Purtroppo non fu possibile fermare l´avanzata del virus; nonostante i decreti dello Stato di Amazzonia e del Municipio, che hanno chiuso la circolazione di barche, lance e aerei per passeggeri, non si è riusciti a contenere il virus, in quanto sono continuate ad arrivare persone clandestinamente, sia da Manaus, sia da tutto il Brasile. E proprio questi incoscienti hanno portato il virus in terra indigena.
Quando è uscita la notizia del primo caso positivo, molti hanno capito che la situazione poteva precipitare, mentre altri hanno continuato a fare file per le strade, davanti alle banche, per ricevere l´aiuto di emergenza del governo.
Io, particolarmente, ho vissuto il peggior momento della mia vita, perché ho visto amici e colleghi di lavoro sentendosi molto male, con difficoltà di respirazione. Uno di loro, un mio amico professore di 49 anni, non ce l´ha fatta, ed è morto dopo 5 giorni di coma in ospedale a Manaus.

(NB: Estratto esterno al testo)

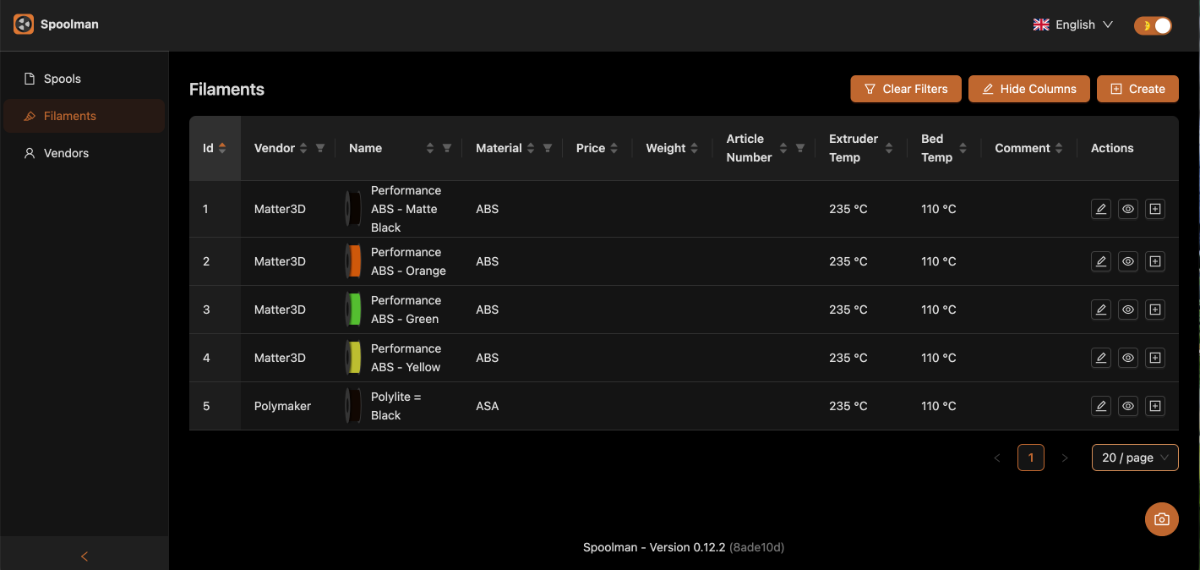
Task: Collapse the left sidebar
Action: click(x=84, y=556)
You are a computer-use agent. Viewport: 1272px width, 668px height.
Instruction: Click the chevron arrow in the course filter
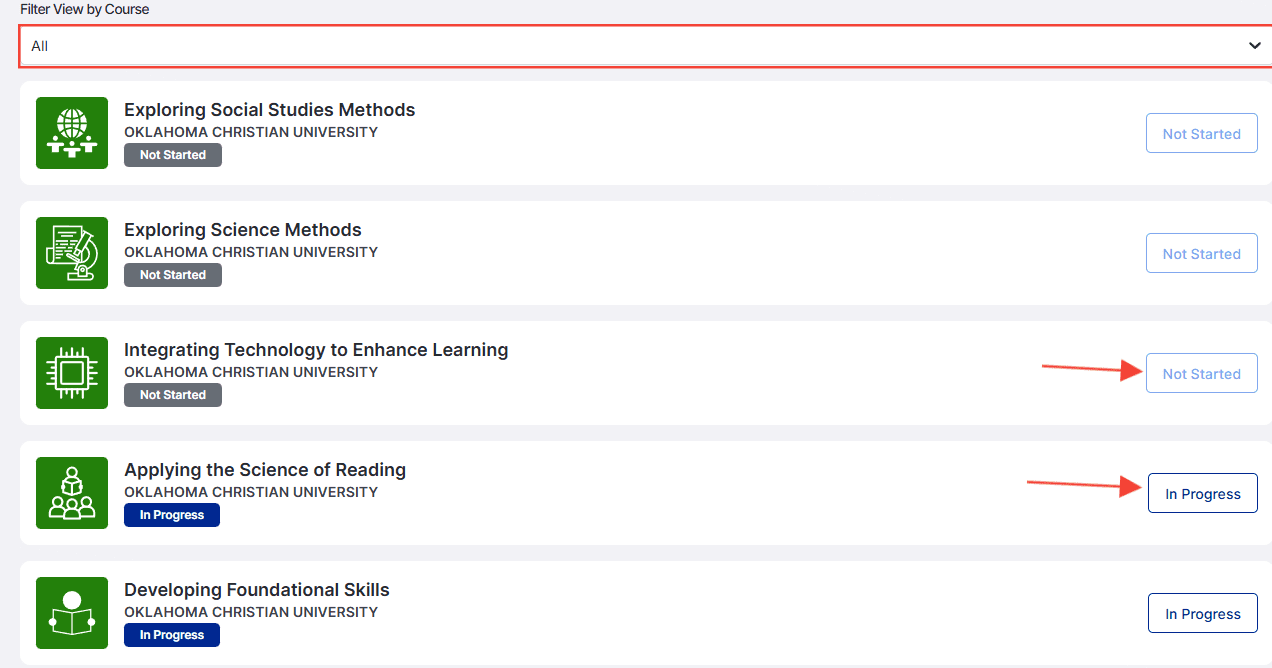tap(1255, 46)
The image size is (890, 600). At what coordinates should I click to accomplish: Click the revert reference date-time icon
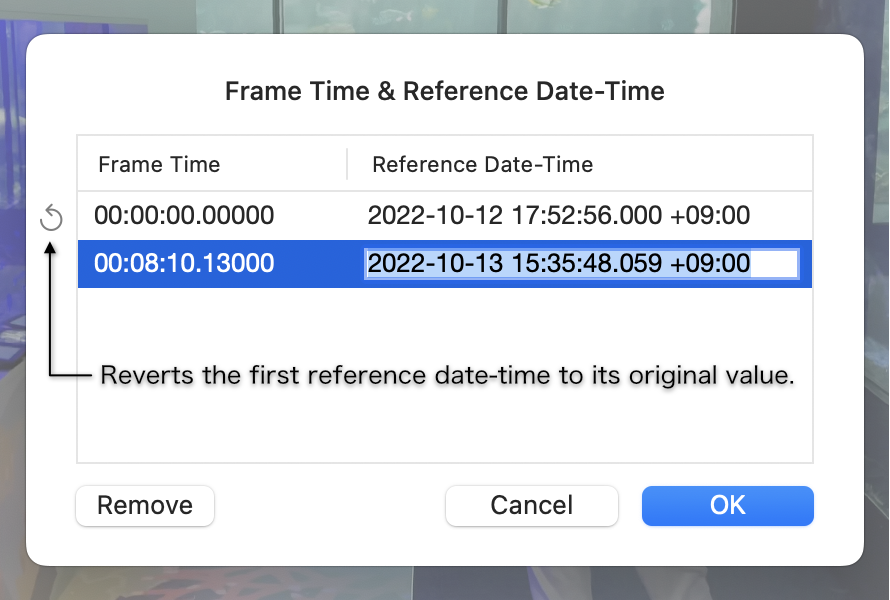click(x=51, y=218)
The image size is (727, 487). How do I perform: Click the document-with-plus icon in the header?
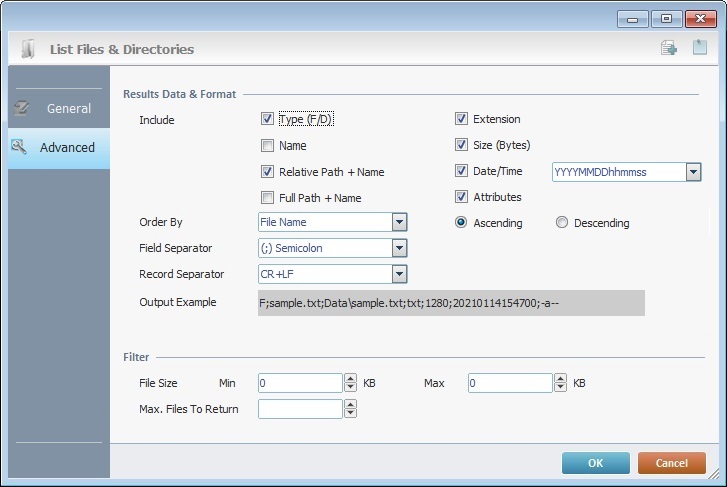[x=669, y=48]
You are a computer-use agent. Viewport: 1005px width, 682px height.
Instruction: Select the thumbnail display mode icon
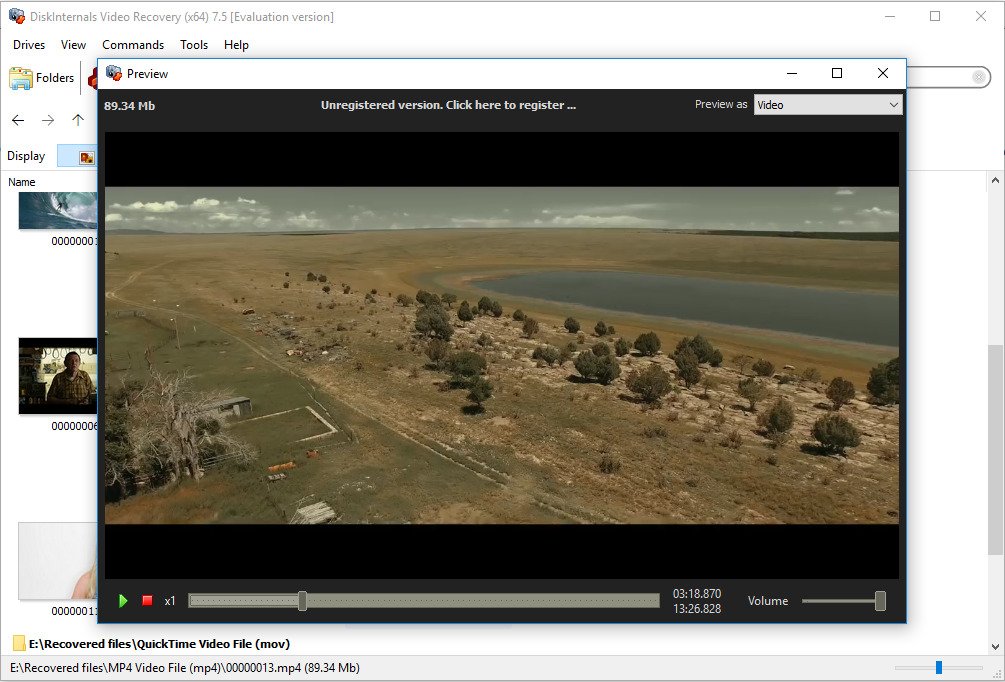pos(86,157)
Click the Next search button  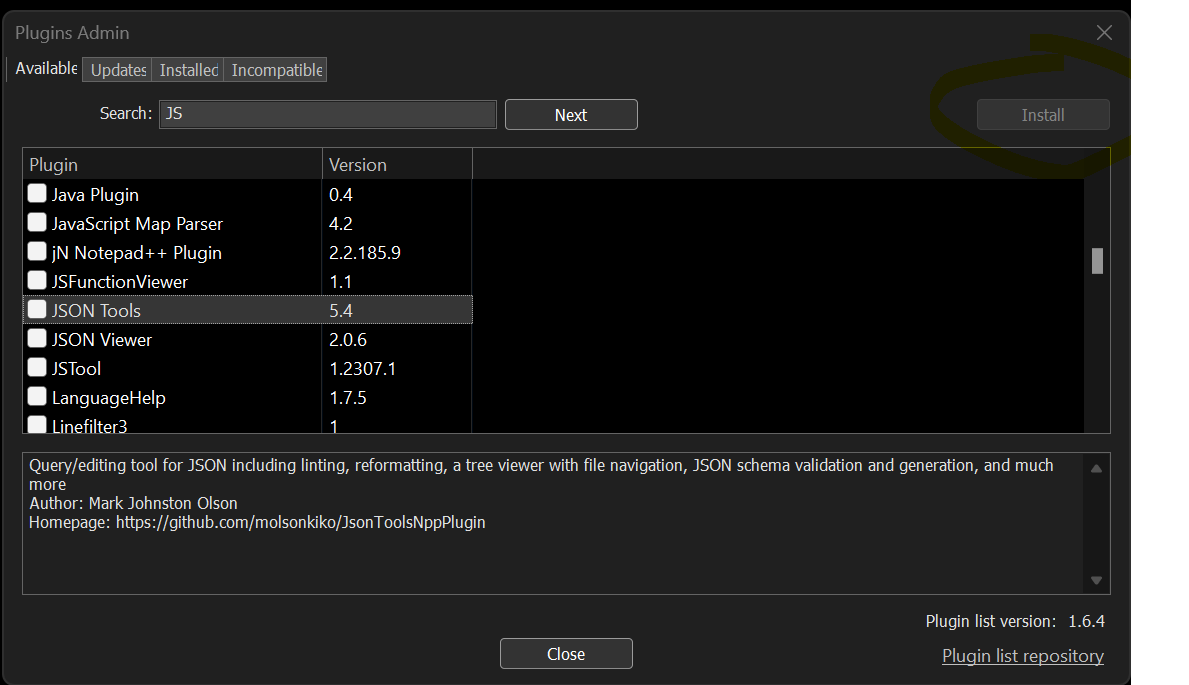[x=571, y=114]
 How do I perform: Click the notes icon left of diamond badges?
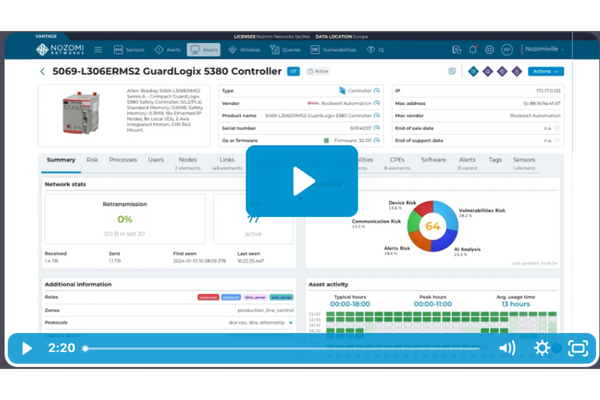pyautogui.click(x=453, y=72)
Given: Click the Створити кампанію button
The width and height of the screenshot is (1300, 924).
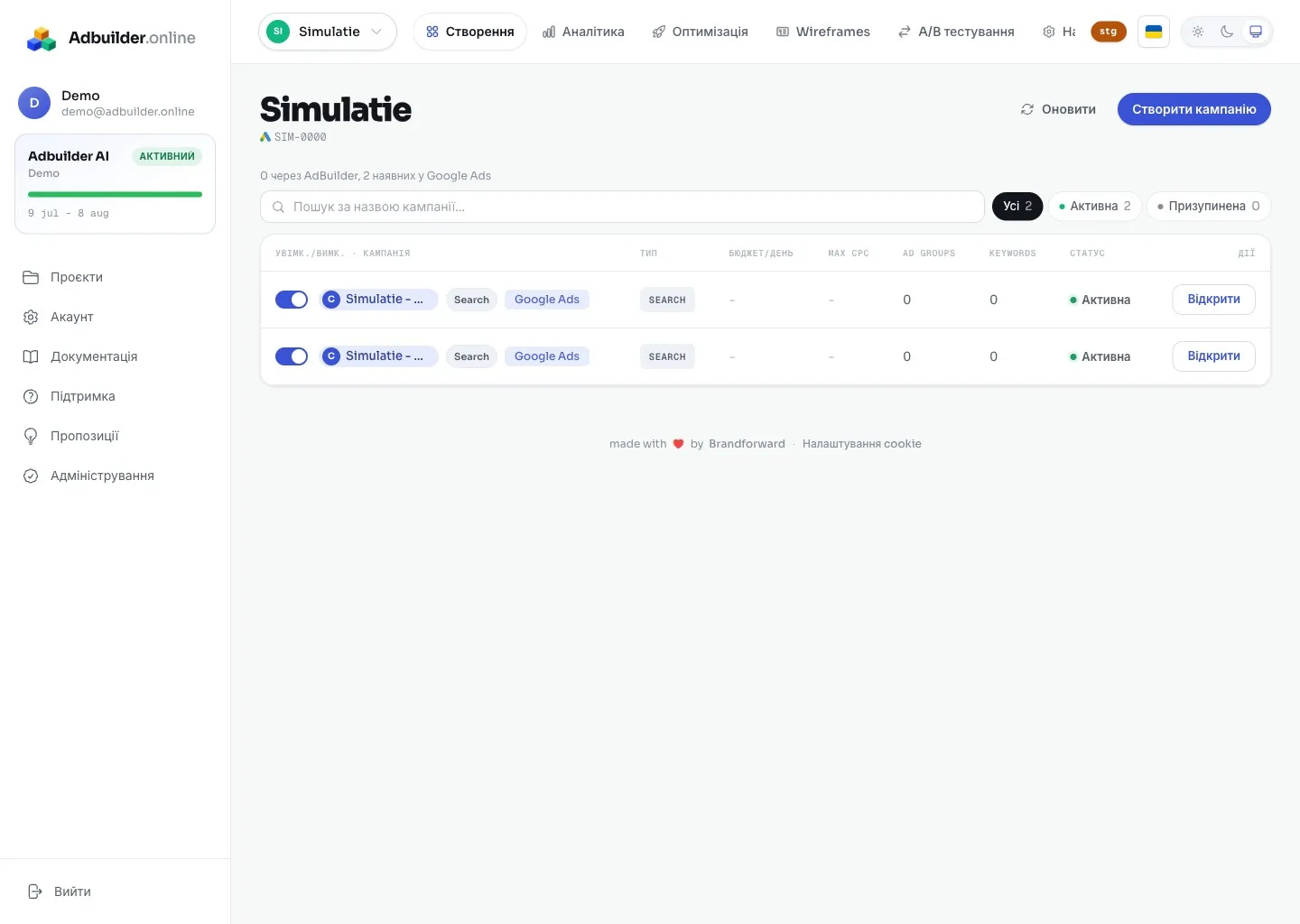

Da quel momento, come professoressa e con nel cuore la voglia di mettermi a servizio per il bene del mio popolo e specialmente delle famiglie dei miei alunni, mi sono resa disponibile per andare per le strade della città di São Gabriel e nei villaggi più distanti, per aiutare in una campagna di sensibilizzazione contro il Covid-19. E a tutt´oggi continuo questa che sento come una missione importante. In tantissimi villaggi non c´è acqua, non c’è possibilità di distanziamento sociale e tanto meno di igienizzante o mascherine. Quello che fa più bene da un lato, ma che preoccupa dall´altro, è il modo di vivere dei più piccoli, i loro sorrisi, la loro poca attenzione a lavarsi… sono così, siamo così, siamo indigeni, siamo di questa terra, questo virus ce lo hanno portato da lontano e ora abbiamo paura. Sappiamo di avere difese immunitarie basse, di non avere possibilità di trovare un letto in ospedale… sappiamo che dobbiamo rimboccarci le maniche e lottare, a volte a mani nude, contro questo mostro invisibile. Dicono che sarà una ecatombe di morti qui da noi, io non ci voglio credere, voglio che io e i miei fratelli e sorelle Baniwa, Tukano, Tariano, Baré, Yanomami, Dessano, Hupda ci rendiamo conto che solo rispettando le regole di isolamento e di igiene potremo vincere questa battaglia. Non dimenticatevi di noi indigeni nelle vostre preghiere.